While Waller briefly considers my eliminativist challenge in his final chapter, he fails to address the core question: why should we fix the reference of "free will" to the kinds of abilities we share with foraging animals? Spelling out the benefits of adopting a naturalistic, non-miraculous account of free will is one thing, but justifying preservationism is another. In my estimate, Waller does an excellent job at the former but fails at the latter. What is needed (but not provided) is a sustained justification of preservationism and an account of reference fixing that makes it plausible.

Let me end by saying that despite these criticisms, this book is worthy of careful examination. Waller's account of restorative free will is original and provocative. It will give readers much to think about. His writing is clear, direct, often humorous, and always insightful. Whether or not one agrees with him, Waller raises important and difficult questions, forcing us to reconsider our assumptions about human uniqueness, moral responsibility, and free will. Moving forward, philosophers will definitely need to take seriously his reverse semi-compatibilism (my term, not his), which maintains that we should reject moral responsibility but preserve restorative free will.

REFERENCES

Carey, Jasmine M., and Delroy L. Paulhus. 2013. Worldview implication of believing in free will and/or determinism: Politics, morality, and punitiveness. Journal of Personality 81 (2): 130-41.

Caruso, Gregg D. 2012. Free will and consciousness: A determinist account of the illusion of free will. Lexington Books.

Caruso, Gregg D. 2015. Free will eliminativism: Reference, error, and phenomenology. Philosophical Studies 172 (10): 2823-2833.

Caruso, Gregg D., Stephen G. Morris. Manuscript. Compatibilism and retributive desert moral responsibility: On what is of central philosophical and practical importance. Currently under review.

Deery, Oisin, Matt Bedke, and Shaun Nichols. (2013). Phenomenal abilities: Incompatibilism and the experience of agency. In Oxford studies in agency and responsibility, ed. D. Shoemaker.

Mele, Alfred. 1995. Autonomous agents. Oxford University Press.

Mele, Alfred. 2006. Free will and luck. Oxford University Press.

Nahmias, Eddy. 2011. Intuitions about free will, determinism, and bypassing. In The Oxford handbook of free will, 2nd edition, Ed. Robert Kane, 555-75. Oxford University Press.

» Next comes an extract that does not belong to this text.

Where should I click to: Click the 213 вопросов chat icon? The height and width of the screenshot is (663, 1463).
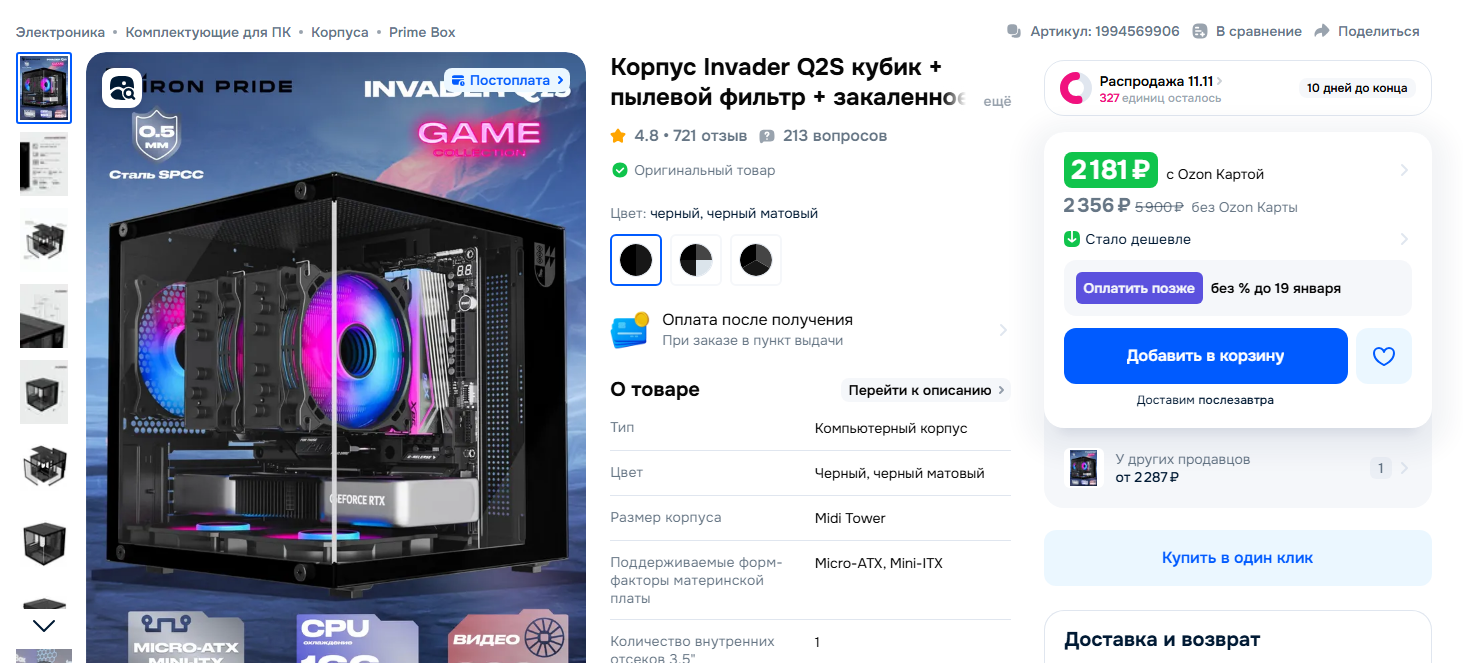[x=767, y=136]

Shariff, A.F., Greene, J.D., Karremans, J.C., Luguri, J.B., Clark, C.J., Schooler, J.W., Baumeister, R.F., and K.D. Vohs. 2014. Free will and punishment: A mechanistic view of human nature reduces retribution. Psychological Science published online June 10: 1-8.

Vargas, Manuel. 2007. Revisionism. In Four Views on Free Will, eds. J. Fischer, R. Kane, D. Pereboom and M. Vargas, 126-165. Wiley-Blackwell Publishing.

Vargas, Manuel. 2009. Revisionism about free will: a statement and defense. Philosophical Studies, 144(1), 45-62.

Vargas, Manuel. 2013. Building better beings: A theory of moral responsibility. Oxford University Press.

Waller, Bruce. 1990. Freedom without responsibility. Temple University Press.

Waller, Bruce. 2011. Against moral responsibility. MIT Press.

Waller, Bruce. 2015. The stubborn system of moral responsibility. MIT Press.